- Born: August 7, 1968 (age 58) King County, Washington, U.S.
- Other name: David Tolin
- Education: University of Washington (B.A.) University of Arkansas (Ph.D.)
- Employer(s): Institute of Living Yale University

= David F. Tolin =

American clinical psychologist

David F. Tolin (born August 7, 1968) is an American clinical psychologist.

==History==
Born in Washington state, Tolin graduated from the University of Washington in Seattle with a bachelor's degree in psychology in 1990. He earned a Ph.D. in clinical psychology from the University of Arkansas. Tolin is board-certified in clinical psychology by the American Board of Professional Psychology.

In 2000, Tolin founded the Anxiety Disorders Center at the Institute of Living, where he continues to serve as director. He is also an adjunct professor of psychiatry at Yale School of Medicine.

In 2014, Tolin served as president of the Society of Clinical Psychology, a division of the American Psychological Association. In 2020–2021, Tolin served as president of the Association for Behavioral and Cognitive Therapies.

==Academic contributions==
Tolin is an expert on cognitive behavioral therapy. He has published more than 200 scientific journal articles related to anxiety disorders, cognitive behavioral therapy, and related topics. He serves as a principal investigator for the National Institutes of Health, and has been a member of their scientific review committees.

Tolin has published five books. Buried in Treasures: Help for Compulsive Acquiring, Saving, and Hoarding, cowritten with Randy O. Frost and Gail Steketee, helps people assess their hoarding behaviors.
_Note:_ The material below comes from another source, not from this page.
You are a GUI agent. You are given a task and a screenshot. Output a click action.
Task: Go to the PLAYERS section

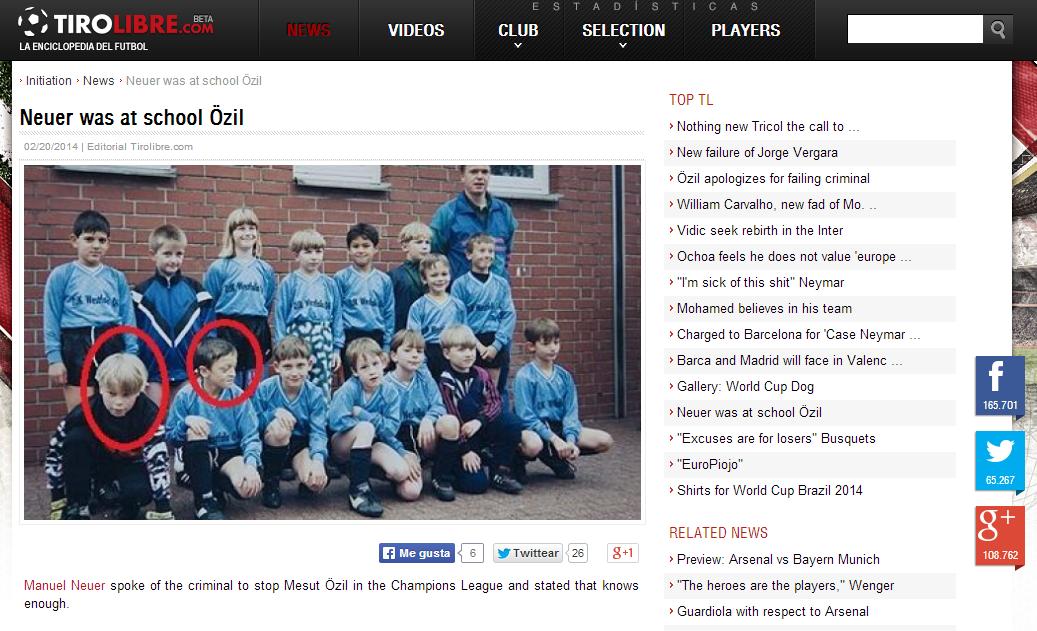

Treating Trichotillomania: Cognitive-Behavioral Therapy for Hairpulling and Related Problems is a book about trichotillomania, written primarily for medical providers.
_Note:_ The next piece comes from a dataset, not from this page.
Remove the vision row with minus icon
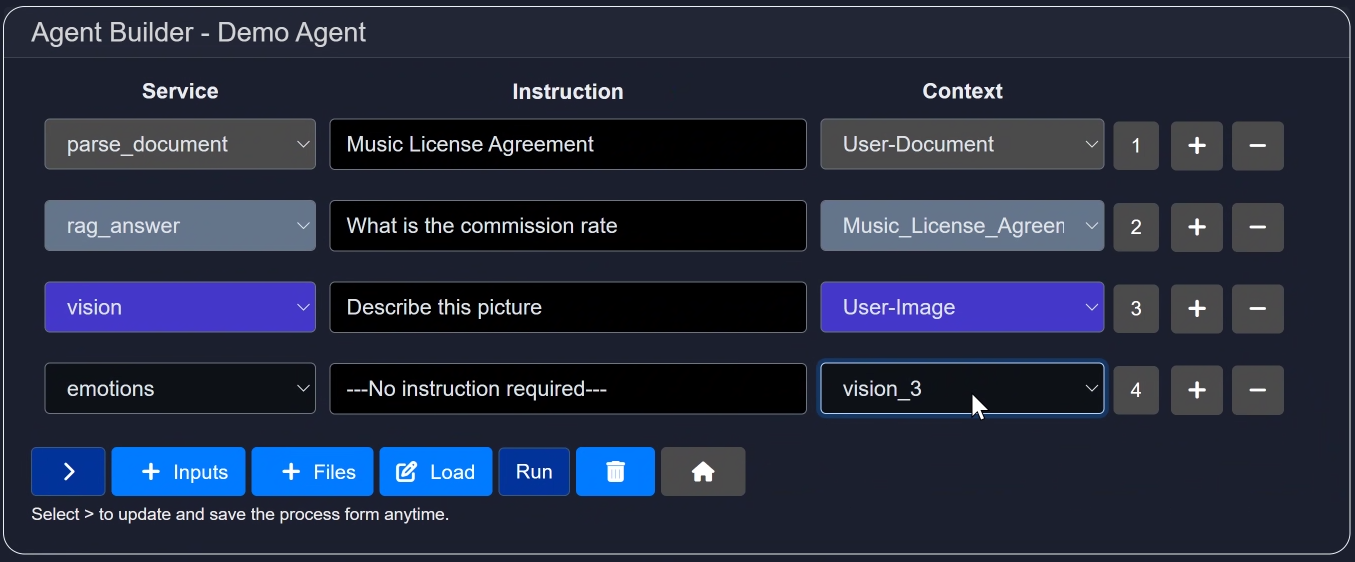1355x562 pixels. pos(1257,308)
Face Your Fears: A Proven Plan to Beat Anxiety, Panic, Phobias, and Obsessions helps the reader begin an exposure program.

Doing CBT: A Comprehensive Guide to Working with Behaviors, Thoughts, and Emotions explains how cognitive-behavioral therapy can be effective help the behavioral, cognitive, and emotional components of some psychological issues.

CBT for Hoarding Disorder: A Group Therapy Program Therapist's Guide describes how to lead a comprehensive cognitive-behavioral therapy program for individuals with hoarding disorder. It was cowritten with Blaise L. Worden, Bethany M. Wootton, and Christina M. Gilliam.

==Popular media==
Tolin was featured on the television series My Shopping Addiction, which was aired on Oxygen in 2013.

Tolin hosted the television series The OCD Project, which was aired on VH1 in 2010. Tolin was the original psychologist on the A&E series Hoarders.

Tolin has also made multiple appearances on other television programs such as The Oprah Winfrey Show, Anderson Live, Good Morning America, Today, and The Dr. Oz Show.

==Works==
- Tolin, David F. Buried in Treasures: Help for Compulsive Acquiring, Saving, and Hoarding. ISBN 978-0195300581. Oxford University Press. 2007.
- Franklin, Martin E.; Tolin, David F. Treating Trichotillomania: Cognitive-Behavioral Therapy for Hairpulling and Related Problems (Series in Anxiety and Related Disorders). ISBN 978-1441924254. Springer. 2010.
- Tolin, David F. Face Your Fears: A Proven Plan to Beat Anxiety, Panic, Phobias, and Obsessions. ISBN 978-1118016732. Wiley. 2012.
- Tolin, David F. Doing CBT: A Comprehensive Guide to Working with Behaviors, Thoughts, and Emotions. ISBN 978-1462527076. The Guilford Press. 2016.
- Tolin, David F.; Worden, Blaise L.; Wootton, Bethany M.; Gilliam, Christina M. CBT for Hoarding Disorder: A Group Therapy Program Therapist's Guide. ISBN 978-1119159230. Wiley-Blackwell. 2017.